Task brief:
Skip the images and repeat every entry word for word.

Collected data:
--------------------
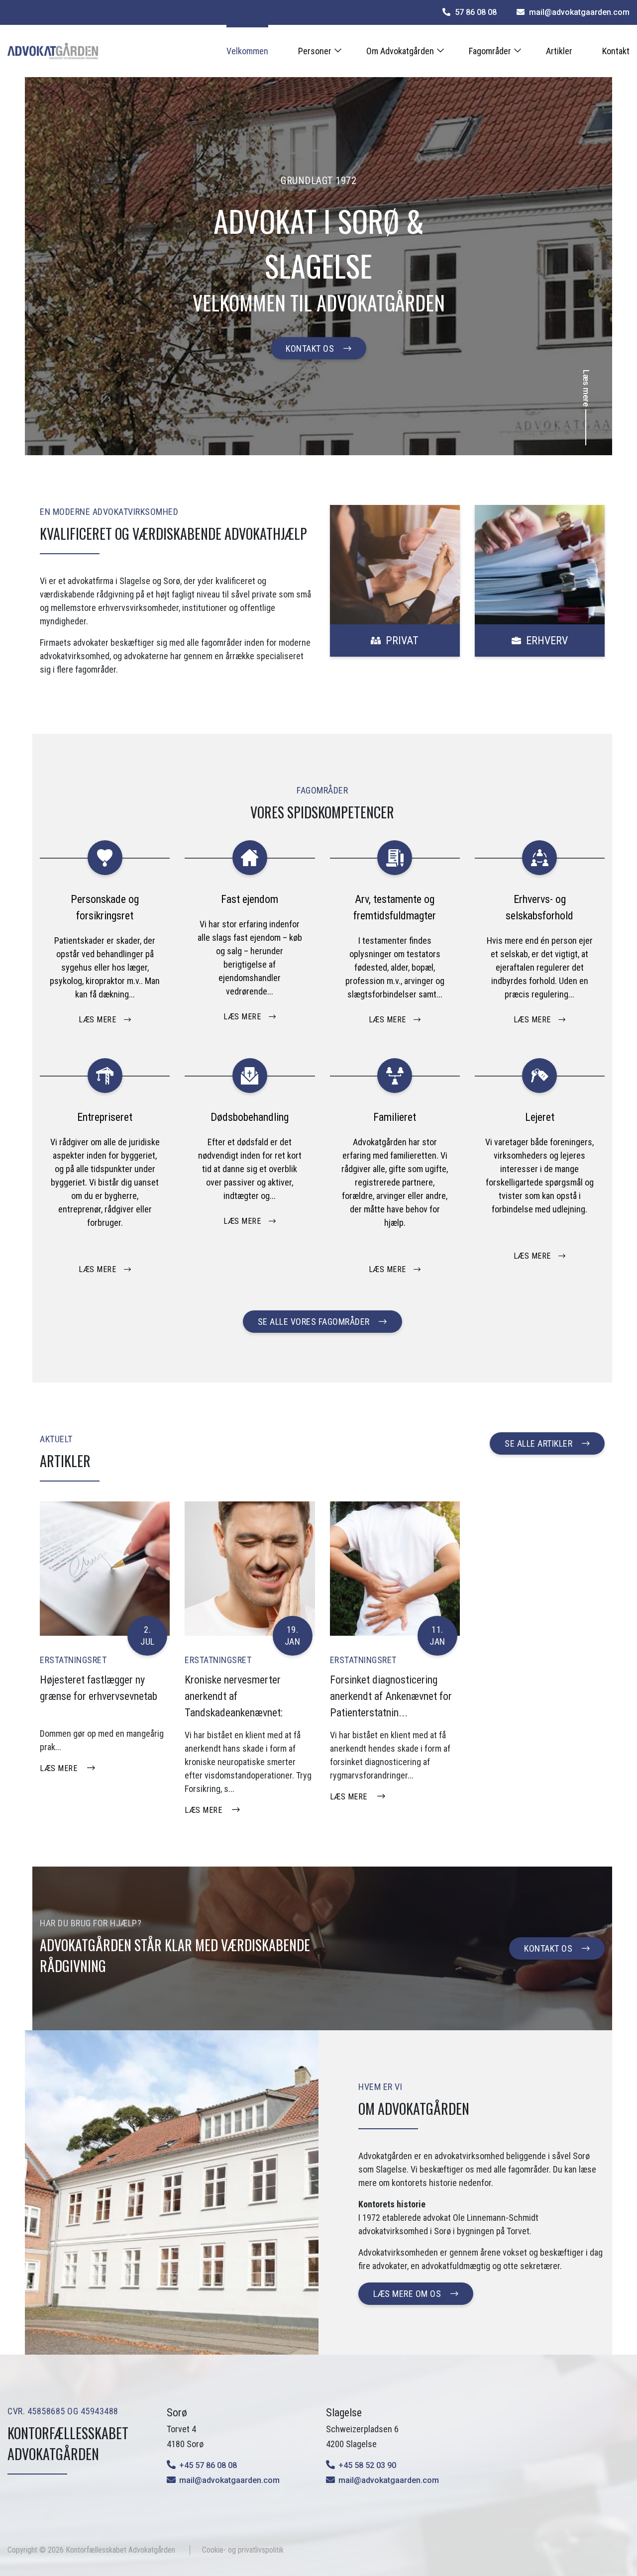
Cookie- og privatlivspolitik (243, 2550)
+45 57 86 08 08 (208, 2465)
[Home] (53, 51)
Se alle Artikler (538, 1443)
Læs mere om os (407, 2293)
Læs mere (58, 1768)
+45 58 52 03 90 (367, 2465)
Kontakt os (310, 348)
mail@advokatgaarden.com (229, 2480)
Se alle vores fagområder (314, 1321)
--------------------
Finished exercise:
Cookie- og privatlivspolitik (243, 2550)
+45 57 86 08 08 (208, 2465)
[Home] (53, 51)
Se alle Artikler (538, 1443)
Læs mere om os (407, 2293)
Læs mere (58, 1768)
+45 58 52 03 90 (367, 2465)
Kontakt os (310, 348)
mail@advokatgaarden.com (229, 2480)
Se alle vores fagområder (314, 1321)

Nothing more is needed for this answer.